When the digital asset wallet has a payment address or set of payment addressees, these addresses can be used to uniquely identify the wallet. Blockchains often include an address space large enough that no two users will ever generate the same payment address, assuming sufficient entropy was available for the wallet address creation. The restore seed may be used to create sets of payment address on multiple blockchains. Since the likelihood of address collision is low to nonexistent, any of the payment addresses may be used to uniquely identify the attention application to other participants in the system 100. Identification in this manner has privacy advantages because the user 104 is not asked to supply potentially personally identifying information such as a legal name, username, phone number, email address, etc. that could reveal the real identity of the user 104 or be used to track the user 104 and link actions by the user in the system 100 to other activities (e.g., connect a web browsing history of the user 104 with a purchase history). The user 104 thus participates anonymously in a sense in the system 100. Avoiding the need to enter potentially identifying information provides a level of privacy and security when web browsing that is usually unavailable to most users, especially when financial transactions are involved.

As the user 104 consumes media content on the attention application 102, the attention application may collect indicia of attention paid by the user 104 to certain media content consumed on the attention application 102. The indicia of attention may be collected automatically (e.g., measurement of what % of total time the user spent on a particular website garners a proportional amount of a particular autocontribution) and/or collected via a signal from the user (e.g., clicking an attention token rewards tip button for a one-time and/or recurring tip reward).

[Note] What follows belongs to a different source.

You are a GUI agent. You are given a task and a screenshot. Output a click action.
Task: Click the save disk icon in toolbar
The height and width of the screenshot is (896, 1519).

Based on the collected indicia of user attention, the digital asset wallet may make rewards payments in the attention token to the onboarded content creators 110. “Onboarded” in this disclosure refers to a content creator that has signaled a willingness or agreement to accept attention tokens. A list of onboarded content creators may be maintained by a third party (e.g., the attention concierge 112) and transmitted to the attention application 102 for comparison to a list of websites visited by the user 104 which garnered indicia of attention. Whether a rewards payment is an automatic payment or a tip payment, the digital asset wallet executes a transfer of the attention tokens to the onboarded content creators 110. If the digital asset wallet is a traditional asset wallet that has spending capability (e.g., ability to sign blockchain transactions with a private key corresponding to a public key having funds on a shared ledger), then the digital asset wallet can initiate a transfer of funds via the blockchain network to the onboarded content creators 110, provided the onboarded content creators 110 have published payment addresses.

In other implementations, the digital asset wallet on the attention application 102 does not sign rewards payment transactions with a private key itself. Instead, attention tokens are held on behalf of the user 104 with a third party such as the payment processor 114. The attention application 102 may display payment addresses to the user 104 for which private spending keys are actually held by the payment processor 114 and not the attention application 102. When digital asset funds are sent to these payment addresses, the payment processor 114 will credit the balance to the attention application 102. Thereafter, when the attention application 102 wishes to make an attention token payment to the onboarded content creators 110, the attention application 102 may simply sign a message with its private keys to the payment processor 114 requesting funds transfer. The payment processor 114 can then internally on its own private ledger move the funds to an account associated with the onboarded content creators 110, who may then withdraw funds directly from the payment processor 114 as desired.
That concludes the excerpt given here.